E quanto as letras? Nota-se que o conteúdo lírico vai desde coisas mais sérias (Justiça das Ruas, Azul Vermelho e Branco), temas mais debochados e informais ( Urban Thrash Skate Maniacs, Te Amo Porra), como é o processo de escrita delas e como puxam esses assuntos para serem abordados?

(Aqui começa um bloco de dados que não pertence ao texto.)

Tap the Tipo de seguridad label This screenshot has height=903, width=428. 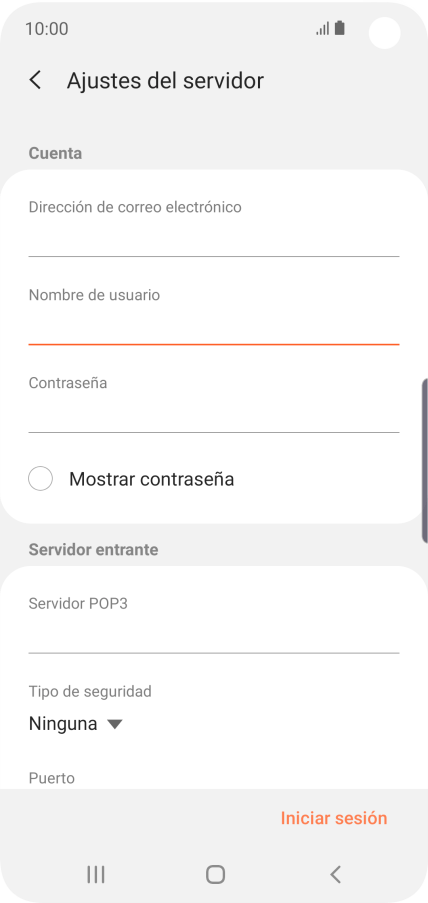click(x=90, y=691)
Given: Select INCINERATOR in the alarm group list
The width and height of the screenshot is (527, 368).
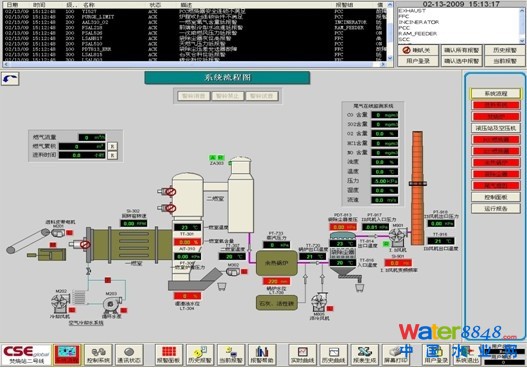Looking at the screenshot, I should 419,22.
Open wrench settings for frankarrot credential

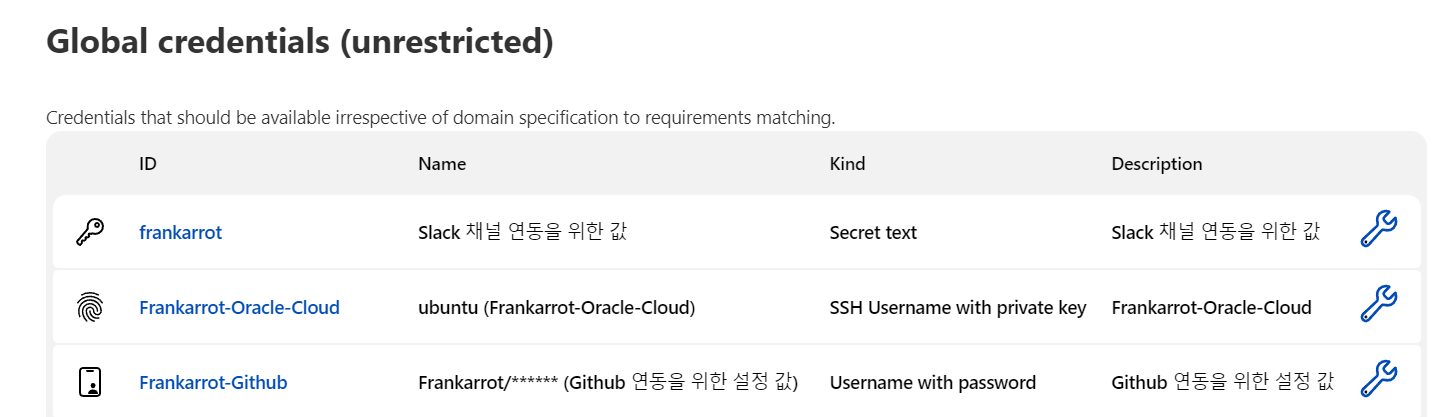point(1378,230)
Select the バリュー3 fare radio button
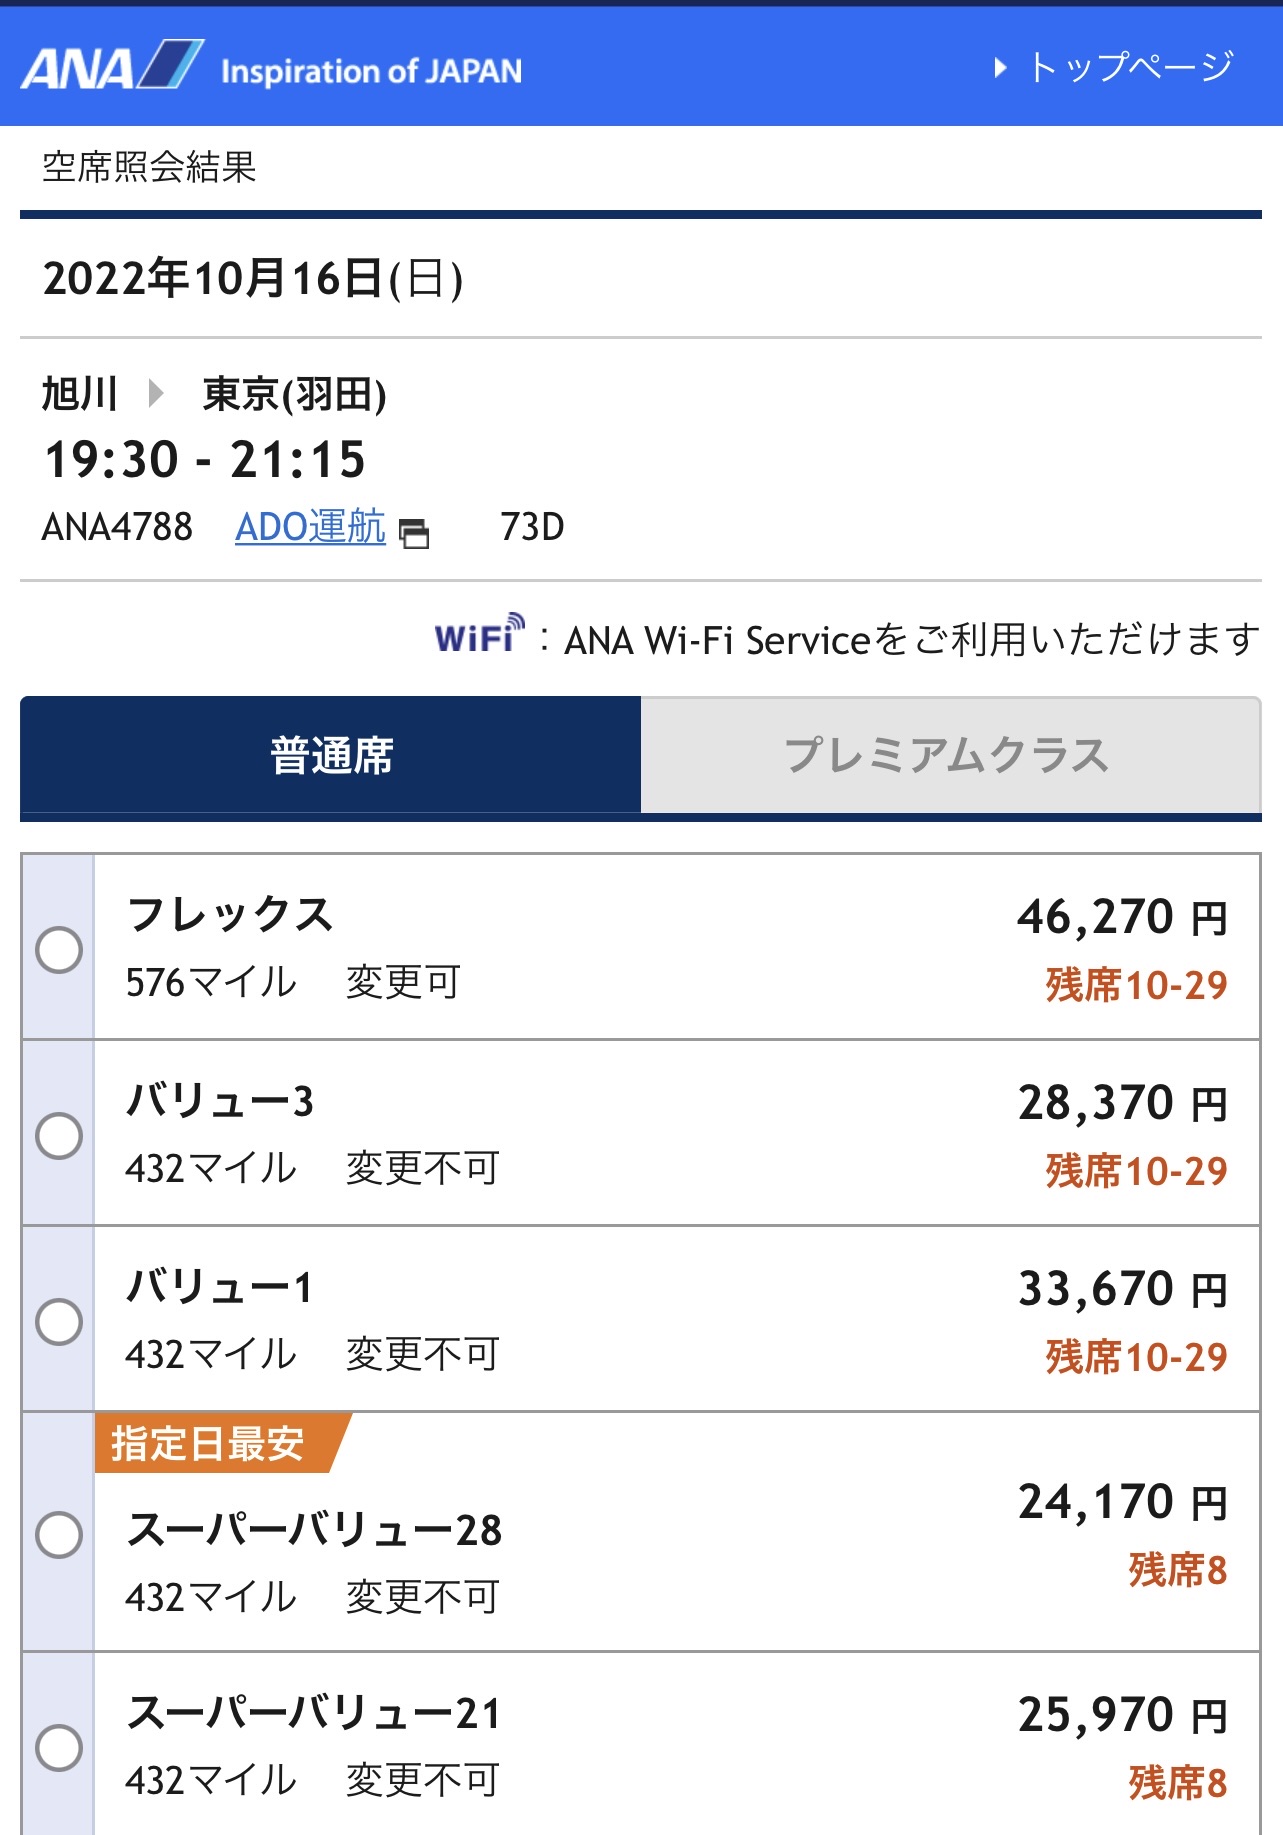1283x1835 pixels. coord(59,1135)
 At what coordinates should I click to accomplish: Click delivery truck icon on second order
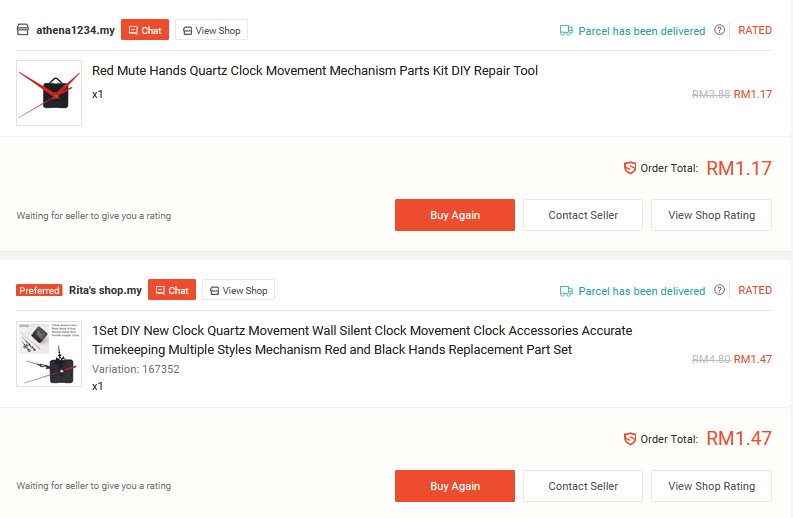[566, 291]

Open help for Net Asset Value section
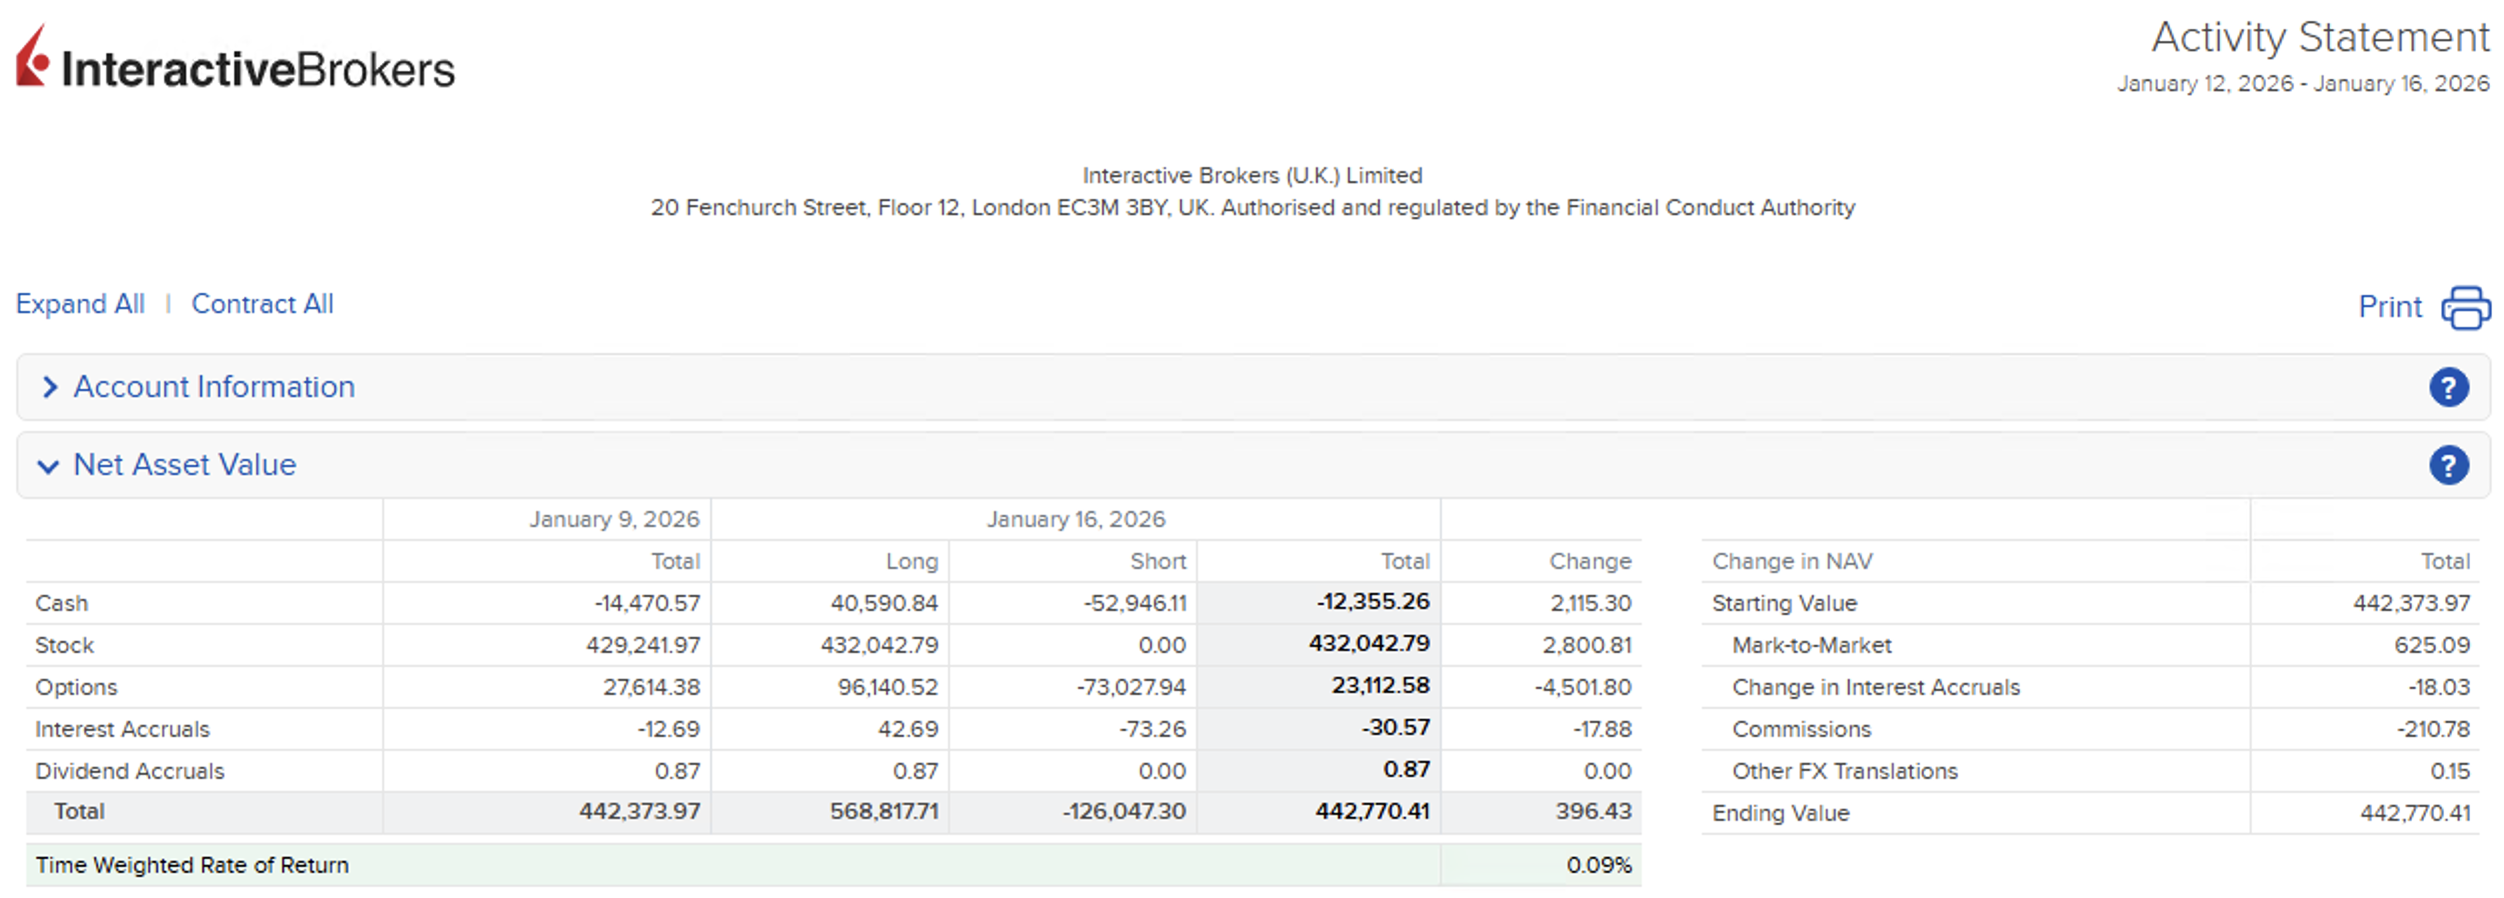point(2447,466)
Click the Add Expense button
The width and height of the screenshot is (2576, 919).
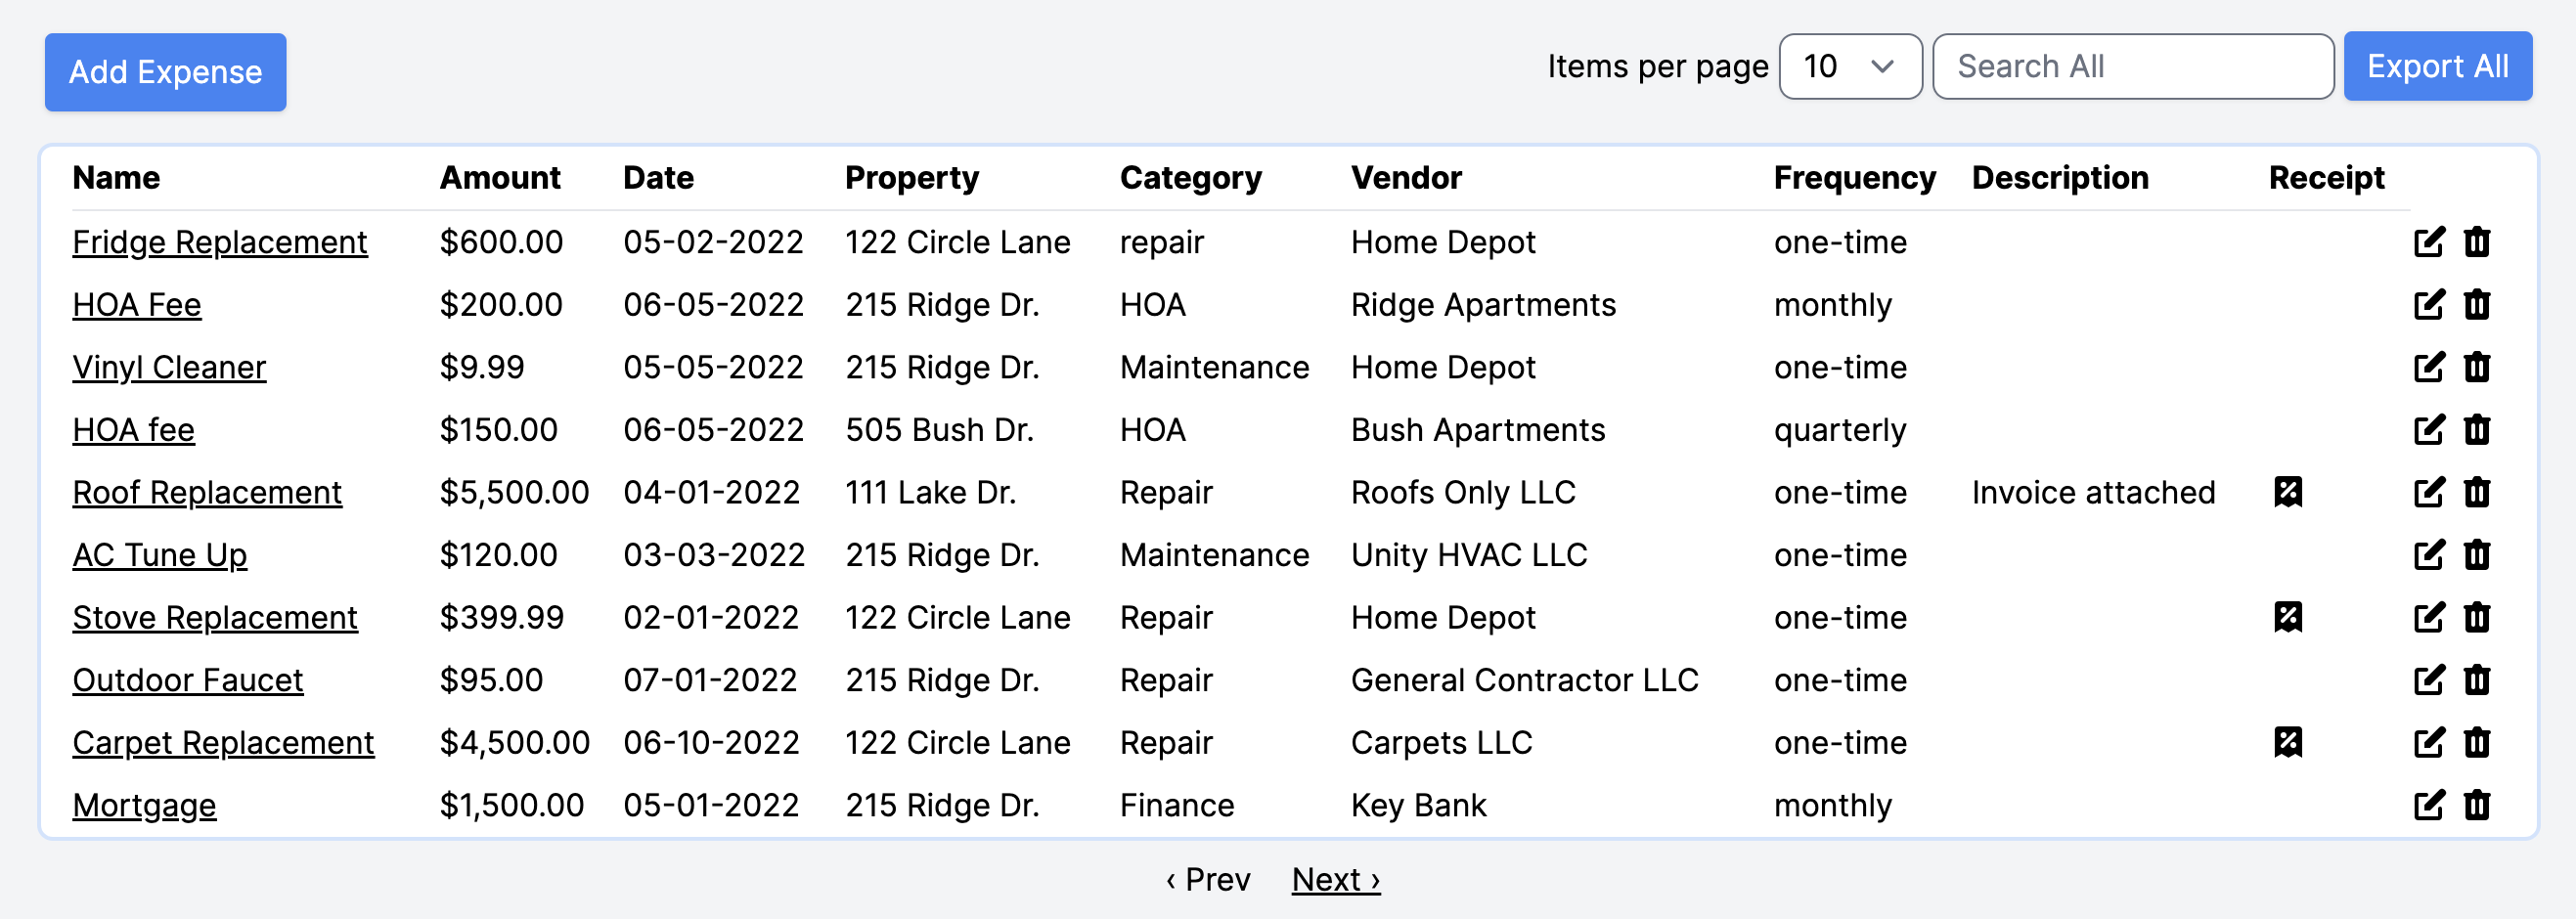(165, 72)
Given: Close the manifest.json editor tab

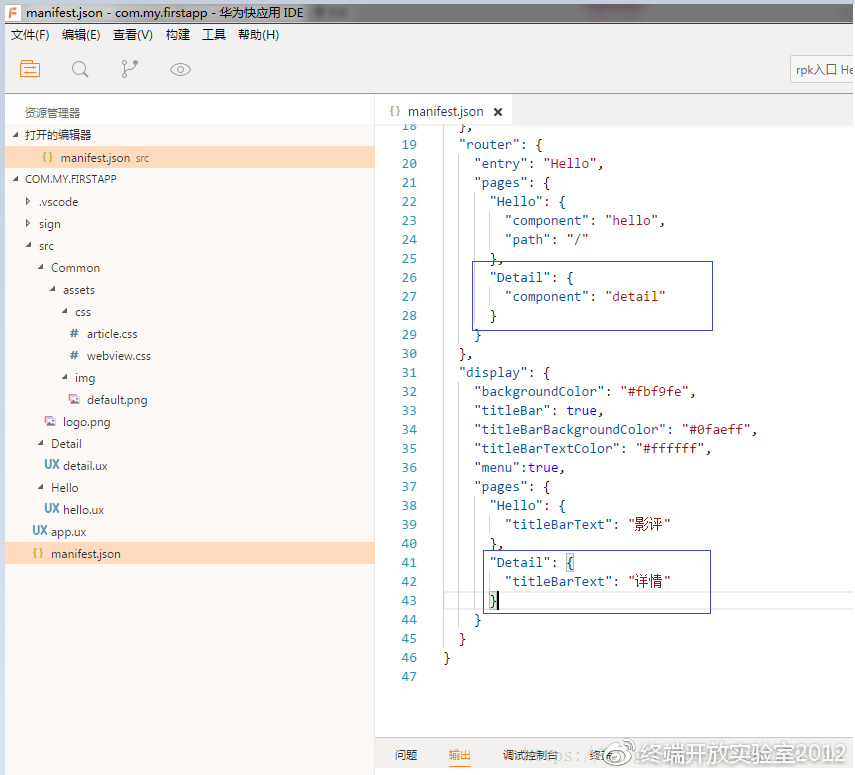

Marcelo Papa: O Cris sempre faz as letras. Geralmente sobre situações que nos rodeiam mesmo, mas ele também curte falar de filmes de terror,  sobre as bandas que a gente cresceu escutando, como uma forma de tributo mesmo. Tudo ali, sejam as coisas sérias, ou as mais informais, são coisas que os 4 realmente concordam em ser exposto. Acho que se você tiver o mínimo de capacidade pra escrever, assuntos não faltam nessa vida que todos nós levamos. Nesse disco novo, o Cris já tinha a maioria das letras escritas. Algumas das musicas eu compus já com os temas resolvidos, e outros ele fez o contrário. Nós escutamos as bases e ele foi desenvolvendo a letra conforme o que ele “enxergava” nas bases, digamos assim; Foi o caso de Urban Thrash Skate Maniacs. 


Ainda sobre as letras, lembro de ter lido numa zine que uma certa música de vocês fala sobre um incidente no show onde colou nazistas, que incidente foi esse e qual é a música? Se importa de falar um pouco pra nós sobre isso?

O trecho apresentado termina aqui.